#### [Directive]
Carry on the mailing-list post about measuring ground conductivity below, picking up right after its last sentence.

#### [Text]
::::::
[TowerTalk] Topband: Ground Conductivity

David Gilbert xdavid at cis-broadband.com
Tue Mar 24 17:12:11 EDT 2020


For ham radio purposes, why not measure the effect of ground 
conductivity instead of the ground conductivity itself?  As Jim Lux 
says, the conductivity isn't going to be uniform and since you can't 
measure all of it without a backhoe you don't have the ability to 
calculate a net effect anyway.

So ...

1.  Erect a 20m vertical antenna with raised (tuned) radials.

2.  Borrow a decent drone with self-positioning and install a stable 
noise generator on it with a very short antenna hanging from it.

3.  Position the drone a few wavelengths away from the vertical and take 
receiver readings from the vertical as the drone is elevated straight 
up.  A bit of visual triangulation should be able to determine the 
height above ground for the drone with reasonable accuracy.

4.  Mathematically translate the readings taken vertically to spherical 
data and compare to the theoretical lobe of a vertical over perfect 
ground.  EZNEC would let you model different ground conductivities for 
comparison to the measured data.

Just a thought.  If somebody really wants to know I suspect this method 
would be as good as any, although certainly any nearby structures would 
distort the results.  And although the vertical would most likely be 
single band, I don't know why you wouldn't be able to get relevant data 
at other frequencies ... again by comparing to the EZNEC model.

73,
Dave   AB7E



On 3/24/2020 9:47 AM, jimlux wrote:
>
> Yes, I've heard that also. There's also the real problem that soil 
> isn't uniform with depth - NEC assumes a uniform slab. Neither the 
> dipole nor the OWL, nor the single probe, nor the open wire line laid 
> on the surface techniques will really match.
::::::
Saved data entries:
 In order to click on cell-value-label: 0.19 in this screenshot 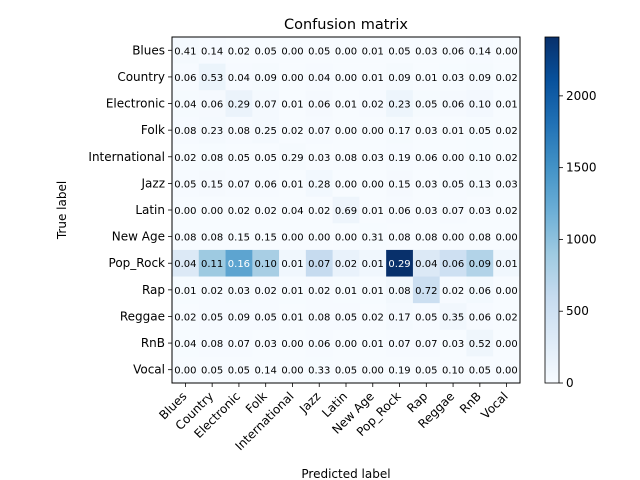, I will do `click(399, 158)`.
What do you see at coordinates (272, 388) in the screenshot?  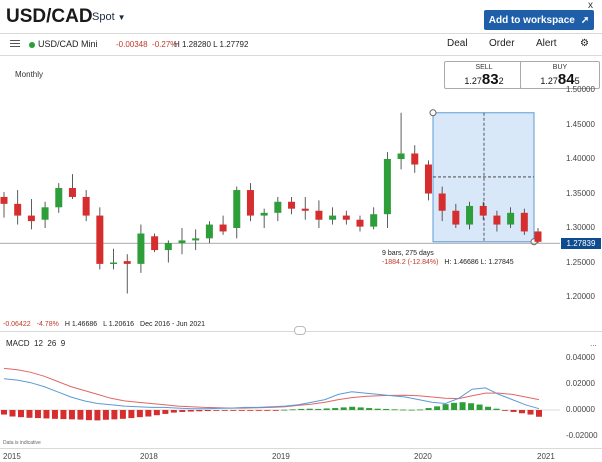 I see `macd-signal-line` at bounding box center [272, 388].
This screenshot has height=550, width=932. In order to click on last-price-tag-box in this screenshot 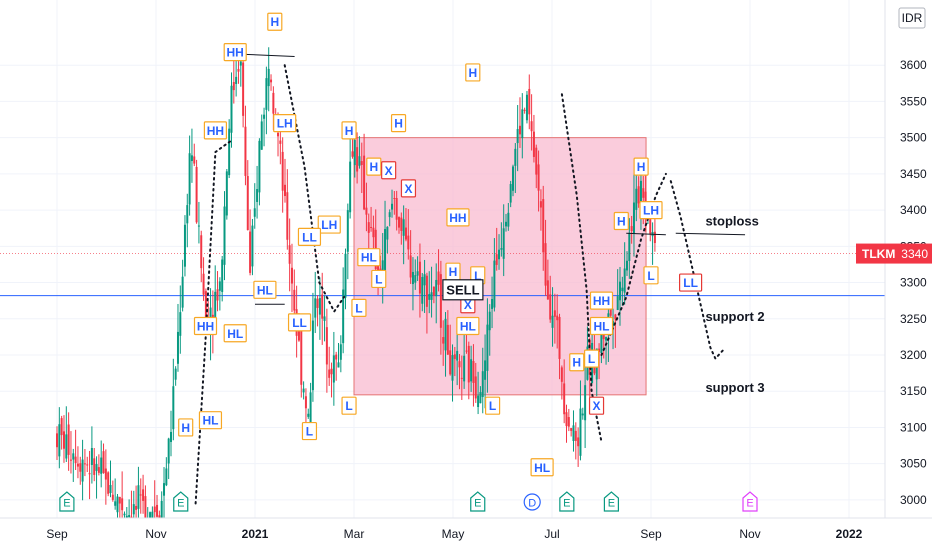, I will do `click(894, 254)`.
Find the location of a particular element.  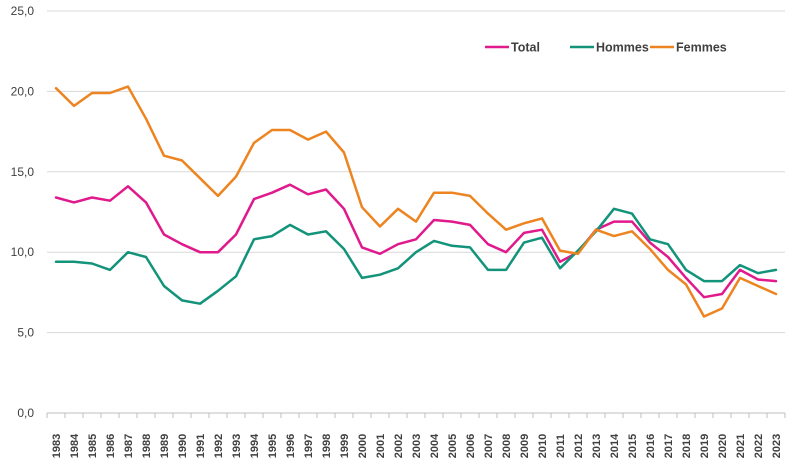

x-tick-label: 2017 is located at coordinates (669, 446).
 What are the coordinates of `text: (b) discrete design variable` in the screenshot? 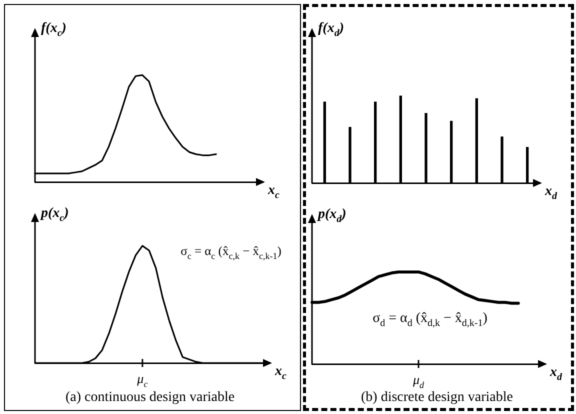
::::::
#### [Answer for this exercise]
>
> I've been working with a variety of approaches to modeling non-uniform 
> soil (regolith, technically) - without going to the full on FEM 
> approaches - for wide bandwidths (100kHz to 40 MHz) - none are great, 
> but what I'm really interested in is not the precise values, but what 
> the range of effects might be on HF (and LF) antennas laying on the 
> surface of the Moon.
>
> I am convinced that for ham applications, a "rough estimate" is as 
> good as you need - run your models for a range around what you 
> measured/estimated, and see if the antenna design performance falls 
> apart with small changes.  If it's "robust", then, you'll need to 
> adjust it in-situ for the performance (if you're doing something like 
> a 4 square and you want good null performance).
>
> I started out trying to measure the soil properties on a 1 meter grid 
> in my yard using both a loop and a OWL approach, and got so much 
> variation that I thought, OK, it's either an instrumental effect or my 
> soil really does vary (which is quite believable - the moisture 
> content varies).
>
> It would be nice to have some sort of rapid survey approach - sort of 
> like they do with the ground penetrating radar - something you could 
> drag across the surface, and would be able to use multiple 
> frequencies. A compact loop would be one possibility, but it's 
> inherently narrow band.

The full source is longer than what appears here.